[Opening The records section]
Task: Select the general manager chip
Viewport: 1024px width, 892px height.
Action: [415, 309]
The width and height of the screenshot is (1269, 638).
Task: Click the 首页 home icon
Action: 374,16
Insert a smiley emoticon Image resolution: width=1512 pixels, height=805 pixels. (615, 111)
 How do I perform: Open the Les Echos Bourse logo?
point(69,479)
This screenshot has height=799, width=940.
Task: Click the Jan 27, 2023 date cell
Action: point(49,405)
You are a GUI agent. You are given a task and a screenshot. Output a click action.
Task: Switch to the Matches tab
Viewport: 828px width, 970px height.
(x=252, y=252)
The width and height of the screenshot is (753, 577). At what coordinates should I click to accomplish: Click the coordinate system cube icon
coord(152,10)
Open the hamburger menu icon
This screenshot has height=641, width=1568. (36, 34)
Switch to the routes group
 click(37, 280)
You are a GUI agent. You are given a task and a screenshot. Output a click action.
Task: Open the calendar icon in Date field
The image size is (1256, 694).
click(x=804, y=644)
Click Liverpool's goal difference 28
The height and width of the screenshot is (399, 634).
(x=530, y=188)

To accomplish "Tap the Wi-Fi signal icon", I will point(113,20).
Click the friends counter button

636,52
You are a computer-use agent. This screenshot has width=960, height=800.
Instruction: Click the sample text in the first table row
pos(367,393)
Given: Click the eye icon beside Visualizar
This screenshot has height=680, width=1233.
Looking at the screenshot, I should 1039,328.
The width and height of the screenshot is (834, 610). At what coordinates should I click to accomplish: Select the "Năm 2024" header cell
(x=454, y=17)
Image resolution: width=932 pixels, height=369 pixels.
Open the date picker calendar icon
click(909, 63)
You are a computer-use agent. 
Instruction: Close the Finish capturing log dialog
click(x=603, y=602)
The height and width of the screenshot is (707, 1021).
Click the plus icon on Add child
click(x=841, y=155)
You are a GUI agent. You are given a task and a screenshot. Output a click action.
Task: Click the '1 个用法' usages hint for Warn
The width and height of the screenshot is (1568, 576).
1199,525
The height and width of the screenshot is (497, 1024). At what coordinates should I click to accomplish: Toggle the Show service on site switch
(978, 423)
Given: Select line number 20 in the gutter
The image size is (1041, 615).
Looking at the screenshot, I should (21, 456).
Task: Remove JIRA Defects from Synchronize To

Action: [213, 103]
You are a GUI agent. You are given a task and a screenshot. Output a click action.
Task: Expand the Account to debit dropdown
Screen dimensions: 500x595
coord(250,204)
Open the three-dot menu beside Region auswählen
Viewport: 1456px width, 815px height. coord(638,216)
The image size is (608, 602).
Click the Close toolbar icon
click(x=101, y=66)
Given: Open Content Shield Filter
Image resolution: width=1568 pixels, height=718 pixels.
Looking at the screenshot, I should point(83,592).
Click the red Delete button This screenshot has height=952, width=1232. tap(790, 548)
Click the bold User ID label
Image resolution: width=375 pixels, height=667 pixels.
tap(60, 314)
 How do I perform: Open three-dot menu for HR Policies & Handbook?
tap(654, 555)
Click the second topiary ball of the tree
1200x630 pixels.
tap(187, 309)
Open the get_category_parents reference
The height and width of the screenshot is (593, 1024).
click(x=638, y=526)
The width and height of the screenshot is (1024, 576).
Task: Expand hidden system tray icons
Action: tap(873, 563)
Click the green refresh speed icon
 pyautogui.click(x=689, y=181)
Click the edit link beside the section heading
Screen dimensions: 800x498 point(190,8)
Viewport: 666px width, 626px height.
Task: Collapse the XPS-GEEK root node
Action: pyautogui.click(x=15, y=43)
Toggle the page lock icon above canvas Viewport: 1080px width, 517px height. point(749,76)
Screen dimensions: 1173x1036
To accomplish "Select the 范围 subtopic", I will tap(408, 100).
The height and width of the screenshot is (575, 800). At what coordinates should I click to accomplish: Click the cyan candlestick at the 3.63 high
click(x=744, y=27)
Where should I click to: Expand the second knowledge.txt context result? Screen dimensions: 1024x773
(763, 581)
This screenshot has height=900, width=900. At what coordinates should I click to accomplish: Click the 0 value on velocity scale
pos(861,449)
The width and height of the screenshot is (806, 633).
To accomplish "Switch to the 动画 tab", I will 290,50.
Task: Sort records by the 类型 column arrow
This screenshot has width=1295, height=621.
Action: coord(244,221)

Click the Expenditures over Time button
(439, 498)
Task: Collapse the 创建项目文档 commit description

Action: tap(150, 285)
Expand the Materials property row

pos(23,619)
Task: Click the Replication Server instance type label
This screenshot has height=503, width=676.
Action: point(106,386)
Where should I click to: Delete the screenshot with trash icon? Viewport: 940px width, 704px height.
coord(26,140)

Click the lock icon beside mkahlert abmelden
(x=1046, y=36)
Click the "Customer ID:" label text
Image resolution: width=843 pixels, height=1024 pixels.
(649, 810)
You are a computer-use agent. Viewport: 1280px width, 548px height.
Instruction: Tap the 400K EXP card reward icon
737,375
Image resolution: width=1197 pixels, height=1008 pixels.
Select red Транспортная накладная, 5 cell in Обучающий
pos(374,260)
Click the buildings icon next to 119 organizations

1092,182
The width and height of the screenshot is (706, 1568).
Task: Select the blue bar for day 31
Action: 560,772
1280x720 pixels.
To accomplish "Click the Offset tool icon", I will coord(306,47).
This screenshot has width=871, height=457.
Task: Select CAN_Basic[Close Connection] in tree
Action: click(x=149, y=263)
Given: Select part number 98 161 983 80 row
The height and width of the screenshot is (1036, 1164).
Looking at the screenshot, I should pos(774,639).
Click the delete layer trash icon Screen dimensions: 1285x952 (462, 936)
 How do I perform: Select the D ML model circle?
[Closing The records section]
In the listing above, find the line with "Expand the Materials property row" and set down that line and all after it exactly, through the final line.

Expand the Materials property row

pos(23,619)
Task: Click the Replication Server instance type label
This screenshot has height=503, width=676.
Action: point(106,386)
Where should I click to: Delete the screenshot with trash icon? Viewport: 940px width, 704px height.
coord(26,140)

Click the lock icon beside mkahlert abmelden
(x=1046, y=36)
Click the "Customer ID:" label text
Image resolution: width=843 pixels, height=1024 pixels.
(649, 810)
You are a computer-use agent. Viewport: 1280px width, 548px height.
Instruction: Tap the 400K EXP card reward icon
737,375
Image resolution: width=1197 pixels, height=1008 pixels.
Select red Транспортная накладная, 5 cell in Обучающий
pos(374,260)
Click the buildings icon next to 119 organizations

1092,182
The width and height of the screenshot is (706, 1568).
Task: Select the blue bar for day 31
Action: 560,772
1280x720 pixels.
To accomplish "Click the Offset tool icon", I will coord(306,47).
This screenshot has width=871, height=457.
Task: Select CAN_Basic[Close Connection] in tree
Action: click(x=149, y=263)
Given: Select part number 98 161 983 80 row
The height and width of the screenshot is (1036, 1164).
Looking at the screenshot, I should pos(774,639).
Click the delete layer trash icon Screen dimensions: 1285x952 (462, 936)
 How do I perform: Select the D ML model circle?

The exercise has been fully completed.